## Polecenia
A) Z kim w tekście źródłowym porównuje się kierowców lubońskiego TransLubu?
B) W zapisach zmień „GUI agent” na „UI agent” na odcinku od wiersza z „Click the Forbes” do wiersza z „Switch to the” włącznie. Przepisz tylko ten odcinek, a resztę zostaw bez zmian.

## Tekst źródłowy
Skończył się też - po jednodniowym, genialnym epizodzie - przewidywalny wiatr. Po wczorajszej komfortowej jeździe zło jak zwykle musiało wrócić. Tym samym na dokładnie calutkiej trasie (Dębiec - Starołęka - Czapury - Wiórek - Rogalinek - Rogalin - Mieczewo nawrót - Rogalin - Rogalinek - Mosina - Puszczykowo - Luboń) miałem wmordewinda, przyznać trzeba, że niezbyt silnego, ale jednak. Życie. Dzisiejszy wyjazd niniejszym odhaczam po prostu jako ten z gatunku "odbyło się".

Po raz któryś z kolei zostaję zadziwiony kulturą, a w sumie jej brakiem, kierowców lubońskiego TransLubu. Istnieje ewidentny kontrast między autobusiarzami jeżdżącymi w barwach poznańskiego MPK a właśnie nimi. Nie wiem czy to kwestia odpowiednich szkoleń czy mentalności przynależnej moim ulubionym "lubończykom", ale ci z Poznania praktycznie za każdym razem dziękują światłami za umożliwienie wyjazdu z zatoczki, ci drudzy - gdzie tam! Potrafią do tego wyjechać bez sygnalizowania, że w ogóle ruszają, a dziś byłem jeszcze świadkiem jak gnojek zamknął drzwi przed nosem dziewczynie, która dawała znać, że czeka na biegnącego już chłopaka. Szczyt "buctwa". Jak pewnie wiadomo kocham i uwielbuam Luboń, ale kolejny raz postuluję zrównać go z ziemią i założyć plantację ziemniaków. Lub buraków, bo jak wiadomo to to samo :)

## Pokazane zapisy
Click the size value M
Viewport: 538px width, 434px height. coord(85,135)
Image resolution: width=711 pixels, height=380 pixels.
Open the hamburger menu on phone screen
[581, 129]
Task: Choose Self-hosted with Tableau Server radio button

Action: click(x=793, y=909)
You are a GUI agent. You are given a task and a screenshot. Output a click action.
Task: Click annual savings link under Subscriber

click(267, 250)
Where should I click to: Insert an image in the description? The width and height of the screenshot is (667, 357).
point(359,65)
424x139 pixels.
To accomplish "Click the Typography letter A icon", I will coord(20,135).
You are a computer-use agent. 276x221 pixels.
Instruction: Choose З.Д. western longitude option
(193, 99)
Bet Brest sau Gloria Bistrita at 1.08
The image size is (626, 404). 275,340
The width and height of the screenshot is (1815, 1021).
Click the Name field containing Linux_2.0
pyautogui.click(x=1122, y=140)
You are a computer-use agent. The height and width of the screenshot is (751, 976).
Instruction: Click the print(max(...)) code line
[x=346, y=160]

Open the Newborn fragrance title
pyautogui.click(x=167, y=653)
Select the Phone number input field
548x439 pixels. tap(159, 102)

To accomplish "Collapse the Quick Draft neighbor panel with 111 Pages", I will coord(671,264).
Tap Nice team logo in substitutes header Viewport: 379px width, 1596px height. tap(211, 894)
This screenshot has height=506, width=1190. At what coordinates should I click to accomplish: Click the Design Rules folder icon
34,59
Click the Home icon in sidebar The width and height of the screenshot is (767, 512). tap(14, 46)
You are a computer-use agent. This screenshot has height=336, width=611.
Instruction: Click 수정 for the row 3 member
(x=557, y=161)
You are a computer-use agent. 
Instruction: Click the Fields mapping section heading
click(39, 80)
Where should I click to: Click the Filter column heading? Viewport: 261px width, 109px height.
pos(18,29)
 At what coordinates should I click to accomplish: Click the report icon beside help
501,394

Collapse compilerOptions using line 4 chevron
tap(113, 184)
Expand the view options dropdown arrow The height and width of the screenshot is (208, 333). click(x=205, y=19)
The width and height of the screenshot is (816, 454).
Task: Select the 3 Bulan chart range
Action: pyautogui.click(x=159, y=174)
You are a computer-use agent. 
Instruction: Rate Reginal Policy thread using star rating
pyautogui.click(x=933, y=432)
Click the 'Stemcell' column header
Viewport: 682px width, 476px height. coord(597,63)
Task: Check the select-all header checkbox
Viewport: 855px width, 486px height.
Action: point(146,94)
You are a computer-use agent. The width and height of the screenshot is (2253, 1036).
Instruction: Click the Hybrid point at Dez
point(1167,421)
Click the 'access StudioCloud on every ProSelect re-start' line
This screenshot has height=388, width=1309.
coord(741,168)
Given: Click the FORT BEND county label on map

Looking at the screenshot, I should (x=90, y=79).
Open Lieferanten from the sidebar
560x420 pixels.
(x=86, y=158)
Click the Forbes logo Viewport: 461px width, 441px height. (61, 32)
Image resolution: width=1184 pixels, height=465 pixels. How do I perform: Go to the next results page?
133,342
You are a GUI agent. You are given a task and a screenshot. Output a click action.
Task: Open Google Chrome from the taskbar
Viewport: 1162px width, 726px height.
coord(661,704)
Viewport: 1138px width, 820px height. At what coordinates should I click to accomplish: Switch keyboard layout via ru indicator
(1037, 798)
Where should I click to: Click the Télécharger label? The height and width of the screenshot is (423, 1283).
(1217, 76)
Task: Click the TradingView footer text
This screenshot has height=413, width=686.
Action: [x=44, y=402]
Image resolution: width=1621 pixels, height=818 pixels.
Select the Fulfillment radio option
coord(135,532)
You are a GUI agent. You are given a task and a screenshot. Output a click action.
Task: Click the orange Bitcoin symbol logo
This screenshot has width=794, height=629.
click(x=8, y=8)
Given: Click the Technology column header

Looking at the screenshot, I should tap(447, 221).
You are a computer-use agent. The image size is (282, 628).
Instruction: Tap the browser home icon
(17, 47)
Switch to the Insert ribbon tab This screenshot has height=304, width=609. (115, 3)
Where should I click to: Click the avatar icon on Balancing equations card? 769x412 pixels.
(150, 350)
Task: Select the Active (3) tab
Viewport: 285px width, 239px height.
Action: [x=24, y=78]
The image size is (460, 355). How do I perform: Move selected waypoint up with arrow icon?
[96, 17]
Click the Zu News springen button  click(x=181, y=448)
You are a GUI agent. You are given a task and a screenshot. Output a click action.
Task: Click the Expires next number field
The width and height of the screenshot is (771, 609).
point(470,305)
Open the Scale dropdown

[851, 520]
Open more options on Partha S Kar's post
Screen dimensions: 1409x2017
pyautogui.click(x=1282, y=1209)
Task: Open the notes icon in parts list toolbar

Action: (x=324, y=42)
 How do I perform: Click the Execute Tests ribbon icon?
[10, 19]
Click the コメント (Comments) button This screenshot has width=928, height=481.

## Rozwiązania
A) Z kierowcami autobusów poznańskiego MPK.

B)
Click the Forbes logo Viewport: 461px width, 441px height. (61, 32)
Image resolution: width=1184 pixels, height=465 pixels. How do I perform: Go to the next results page?
133,342
You are a UI agent. You are given a task and a screenshot. Output a click action.
Task: Open Google Chrome from the taskbar
Viewport: 1162px width, 726px height.
coord(661,704)
Viewport: 1138px width, 820px height. At what coordinates should I click to accomplish: Switch keyboard layout via ru indicator
(1037, 798)
Where should I click to: Click the Télécharger label? The height and width of the screenshot is (423, 1283).
(1217, 76)
Task: Click the TradingView footer text
This screenshot has height=413, width=686.
Action: [x=44, y=402]
Image resolution: width=1621 pixels, height=818 pixels.
Select the Fulfillment radio option
coord(135,532)
You are a UI agent. You are given a task and a screenshot. Output a click action.
Task: Click the orange Bitcoin symbol logo
This screenshot has width=794, height=629.
click(x=8, y=8)
Given: Click the Technology column header

Looking at the screenshot, I should tap(447, 221).
You are a computer-use agent. The image size is (282, 628).
Instruction: Tap the browser home icon
(17, 47)
Switch to the Insert ribbon tab This screenshot has height=304, width=609. (115, 3)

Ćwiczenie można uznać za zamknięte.